### Problem requirements
Retype the lines below, from the line with "Open Firefox from the taskbar" to the line with "Open the exterior", including both of those lines.

Rows from a dataset:
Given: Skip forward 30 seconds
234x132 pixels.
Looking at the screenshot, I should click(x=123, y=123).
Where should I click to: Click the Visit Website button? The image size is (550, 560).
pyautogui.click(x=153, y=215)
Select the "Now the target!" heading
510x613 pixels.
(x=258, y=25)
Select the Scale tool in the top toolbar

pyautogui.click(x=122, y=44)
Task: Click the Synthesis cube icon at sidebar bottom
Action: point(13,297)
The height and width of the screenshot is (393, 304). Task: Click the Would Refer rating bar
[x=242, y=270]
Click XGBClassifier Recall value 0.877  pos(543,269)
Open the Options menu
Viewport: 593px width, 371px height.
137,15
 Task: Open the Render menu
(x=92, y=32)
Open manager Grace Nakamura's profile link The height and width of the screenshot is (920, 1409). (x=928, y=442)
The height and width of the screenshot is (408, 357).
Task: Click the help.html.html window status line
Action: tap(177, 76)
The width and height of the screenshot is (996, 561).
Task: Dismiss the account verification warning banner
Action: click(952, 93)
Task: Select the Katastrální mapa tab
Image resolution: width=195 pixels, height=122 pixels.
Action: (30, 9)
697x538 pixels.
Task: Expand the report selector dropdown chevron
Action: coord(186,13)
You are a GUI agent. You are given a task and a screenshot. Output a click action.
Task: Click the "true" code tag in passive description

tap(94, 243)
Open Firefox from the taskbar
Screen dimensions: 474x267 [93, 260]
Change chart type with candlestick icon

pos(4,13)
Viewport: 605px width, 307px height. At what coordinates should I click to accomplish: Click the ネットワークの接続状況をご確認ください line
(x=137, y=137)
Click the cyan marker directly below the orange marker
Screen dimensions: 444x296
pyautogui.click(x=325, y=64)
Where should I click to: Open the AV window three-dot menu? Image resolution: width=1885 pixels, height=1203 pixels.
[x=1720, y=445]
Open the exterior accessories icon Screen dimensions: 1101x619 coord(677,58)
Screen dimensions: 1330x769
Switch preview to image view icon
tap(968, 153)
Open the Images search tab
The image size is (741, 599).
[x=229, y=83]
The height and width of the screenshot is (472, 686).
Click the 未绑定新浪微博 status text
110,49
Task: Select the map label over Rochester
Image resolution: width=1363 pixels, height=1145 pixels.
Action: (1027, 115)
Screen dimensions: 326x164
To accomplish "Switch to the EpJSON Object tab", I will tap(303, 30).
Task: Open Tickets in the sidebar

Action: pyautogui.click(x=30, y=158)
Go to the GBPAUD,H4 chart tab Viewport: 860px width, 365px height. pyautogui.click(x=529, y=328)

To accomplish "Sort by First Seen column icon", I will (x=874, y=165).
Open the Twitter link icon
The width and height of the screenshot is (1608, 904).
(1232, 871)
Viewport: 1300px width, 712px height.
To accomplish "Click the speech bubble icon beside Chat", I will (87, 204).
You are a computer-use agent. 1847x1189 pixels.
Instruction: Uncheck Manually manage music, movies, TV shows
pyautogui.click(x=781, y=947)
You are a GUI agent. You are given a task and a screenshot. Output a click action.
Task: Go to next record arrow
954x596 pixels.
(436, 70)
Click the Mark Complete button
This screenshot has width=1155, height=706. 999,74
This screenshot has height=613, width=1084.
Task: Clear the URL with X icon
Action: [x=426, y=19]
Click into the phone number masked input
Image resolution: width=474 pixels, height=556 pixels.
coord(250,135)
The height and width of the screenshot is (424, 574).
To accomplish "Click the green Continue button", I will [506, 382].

### The answer
Open Firefox from the taskbar
Screen dimensions: 474x267 [93, 260]
Change chart type with candlestick icon

pos(4,13)
Viewport: 605px width, 307px height. At what coordinates should I click to accomplish: Click the ネットワークの接続状況をご確認ください line
(x=137, y=137)
Click the cyan marker directly below the orange marker
Screen dimensions: 444x296
pyautogui.click(x=325, y=64)
Where should I click to: Open the AV window three-dot menu? Image resolution: width=1885 pixels, height=1203 pixels.
[x=1720, y=445]
Open the exterior accessories icon Screen dimensions: 1101x619 coord(677,58)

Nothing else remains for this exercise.